From what we have been able to piece together, Jelani then tried on his own to make the "nightmare" go away by making some superficial cuts on his wrists with one of their kitchen knives. We surmise that the husband struggled with him, and while in a bear hug sustained several injuries including ones to his side and to one of his hands. The wife panicked and called police, saying “There is a Black man in our kitchen with a knife.” The police approached our son with their guns fully drawn, yelling and screaming at him as he stumbled, dazed, out of the house. This being the very worst thing that one can do in the presence of someone suffering from anxiety or emotional distress, he was totally unable to respond to them and remained in a dazed, unresponsive state, while turning from a sideways stance to a frontal one, according to accounts.
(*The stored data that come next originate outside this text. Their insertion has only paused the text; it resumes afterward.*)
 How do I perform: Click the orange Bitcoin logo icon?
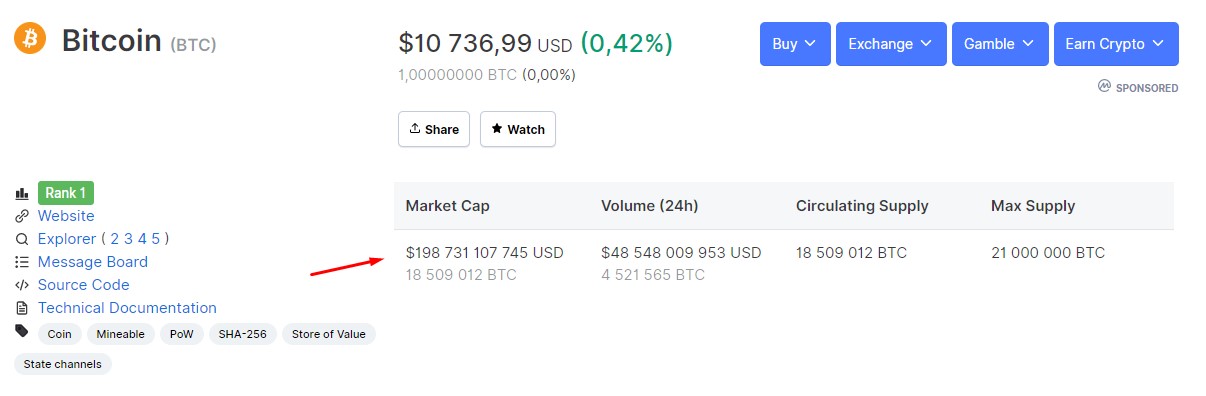[30, 39]
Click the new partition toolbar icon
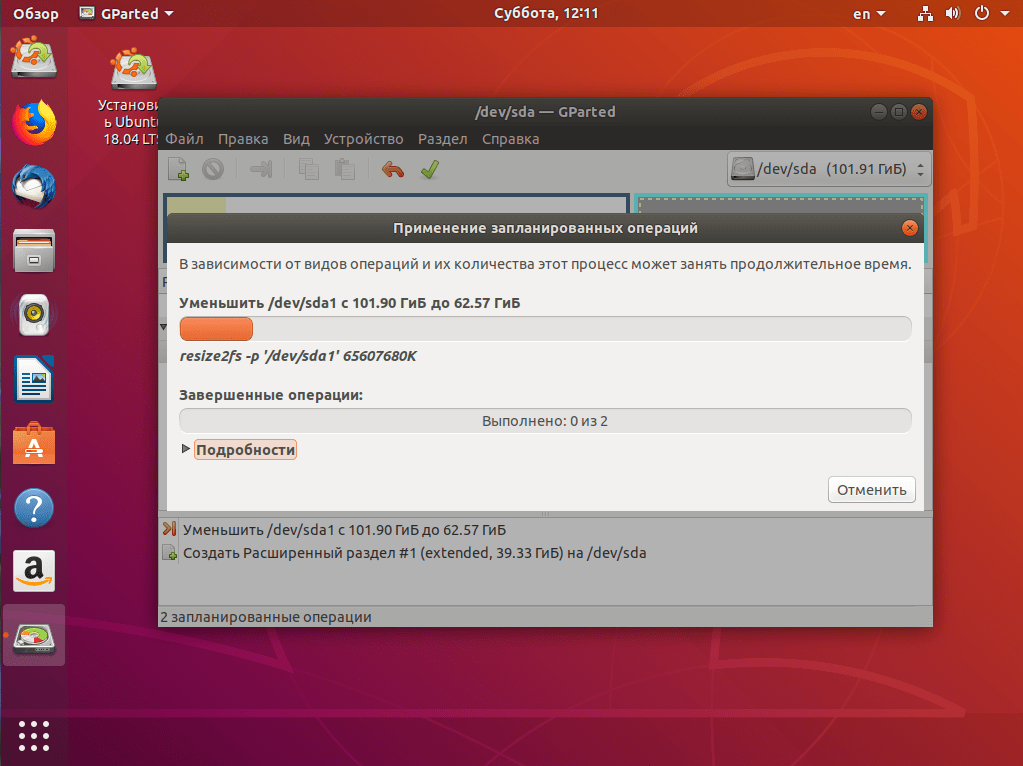Viewport: 1023px width, 766px height. 178,170
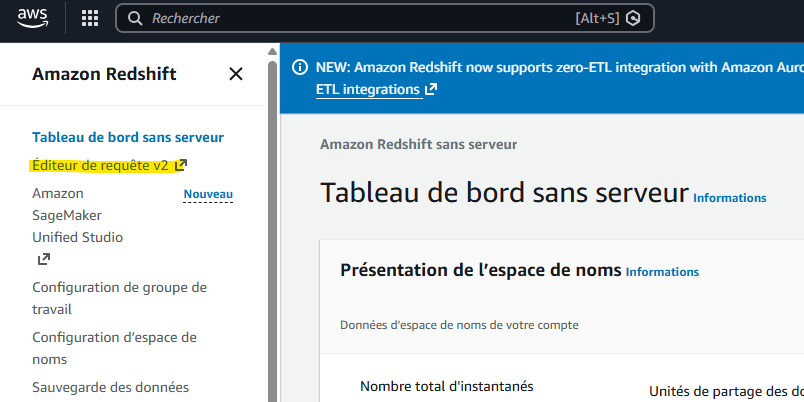Open the services grid menu icon
The image size is (804, 402).
pyautogui.click(x=90, y=18)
Given the inability to follow their commands and given that slight movement forward on Jelani’s part, one of the officers who had reportedly just tripped over a log “felt threatened” and then opened fire, followed by shots from his fellow officer, killing our boy with shots to the stomach, the groin, and through the very top of his head while he was down or going down. His body was left to freeze solid on the sub-zero temperature ground while state police conducted their investigation and interviews. On the other hand, the homeowner -- an extremely prominent figure in Princeton society, as it turns out -- was taken to a hospital immediately. His wounds were non-life-threatening, thank goodness; and we were told by a minister who visited him the next morning that he would be able to return to work in a week or so. We want to be very clear that we deeply regret that anyone at all was hurt as a result of the agony that our son was experiencing that night. In fact, the homeowner sent this minister to find us that next morning and to speak to us in private without media attention, and to assure us that he and his family were quite sure that our son never entered their home with the intention of harming anyone, and that they deeply regretted what happened to him. We were very grateful for those loving words and for the good-Samaritan nature of that family.
Jelani’s family has been absolutely and totally devastated by what happened to him!
The Institute is our attempt to make sense of what happened, to pay tribute to the warmth and love that was our son, Jelani, and to prevent others from meeting a similar fate.